§ Exercise brief
Quote the passage about Halley's comet word for word, starting at "According to ancient" and ending at "western sky when the meteorite fell.".

§ Source excerpt
September 12, 2010 at 7:42 pm (ΔΙΑΦΟΡΑ, ΕΠΙΣΤΗΜΟΝΙΚΑ ΝΕΑ) ()

http://www.newscientist.com/article/mg20727774.400-ancient-greeks-spotted-halleys-comet.html

A CELESTIAL event in the 5th century BC could be the earliest documented sighting of Halley’s comet – and it marked a turning point in the history of astronomy.

According to ancient authors, from Aristotle onwards, a meteorite the size of a “wagonload” crashed into northern Greece sometime between 466 and 468 BC. The impact shocked the local population and the rock became a tourist attraction for 500 years.

The accounts describe a comet in the sky when the meteorite fell. This has received little attention, but the timing corresponds to an expected pass of Halley’s comet, which is visible from Earth every 75 years or so.

Philosopher Daniel Graham and astronomer Eric Hintz of Brigham Young University in Provo, Utah, modelled the path that Halley’s comet would have taken, and compared this with ancient descriptions of the comet (Journal of Cosmology, vol 9, p 3030). For example, the comet was said to be visible for 75 days, accompanied by winds and shooting stars, and in the western sky when the meteorite fell.

§ Data provided
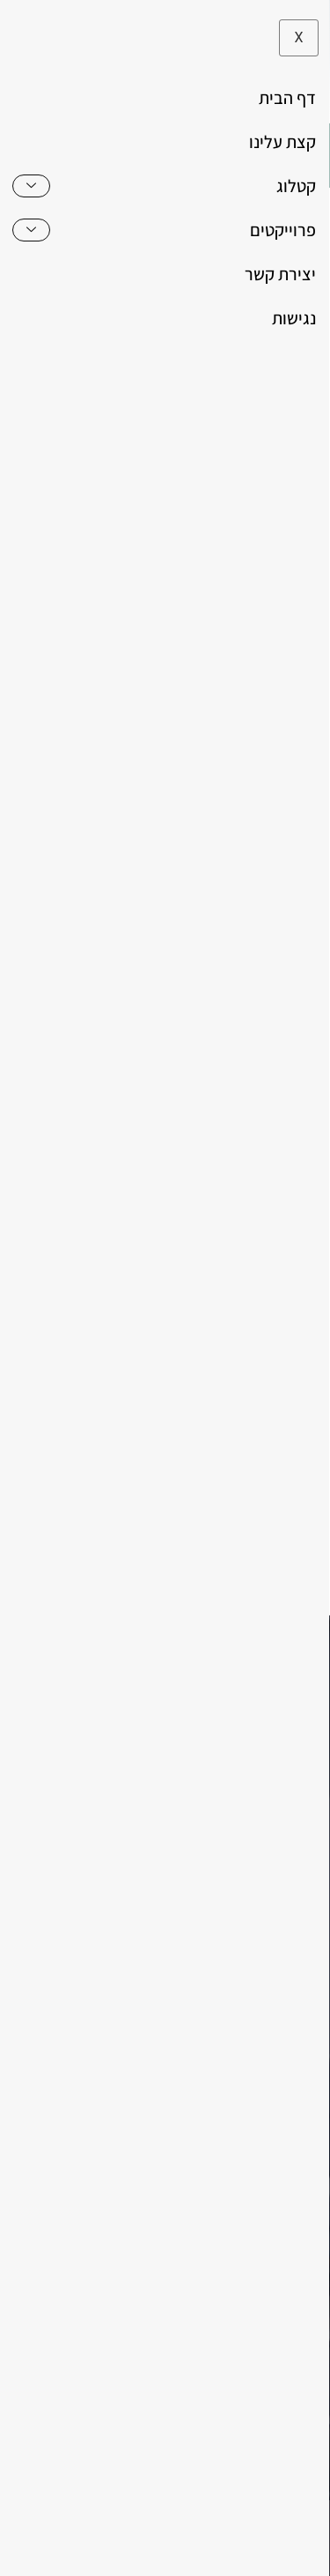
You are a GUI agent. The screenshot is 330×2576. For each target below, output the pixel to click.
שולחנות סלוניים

§ Solution
According to ancient authors, from Aristotle onwards, a meteorite the size of a “wagonload” crashed into northern Greece sometime between 466 and 468 BC. The impact shocked the local population and the rock became a tourist attraction for 500 years.

The accounts describe a comet in the sky when the meteorite fell. This has received little attention, but the timing corresponds to an expected pass of Halley’s comet, which is visible from Earth every 75 years or so.

Philosopher Daniel Graham and astronomer Eric Hintz of Brigham Young University in Provo, Utah, modelled the path that Halley’s comet would have taken, and compared this with ancient descriptions of the comet (Journal of Cosmology, vol 9, p 3030). For example, the comet was said to be visible for 75 days, accompanied by winds and shooting stars, and in the western sky when the meteorite fell.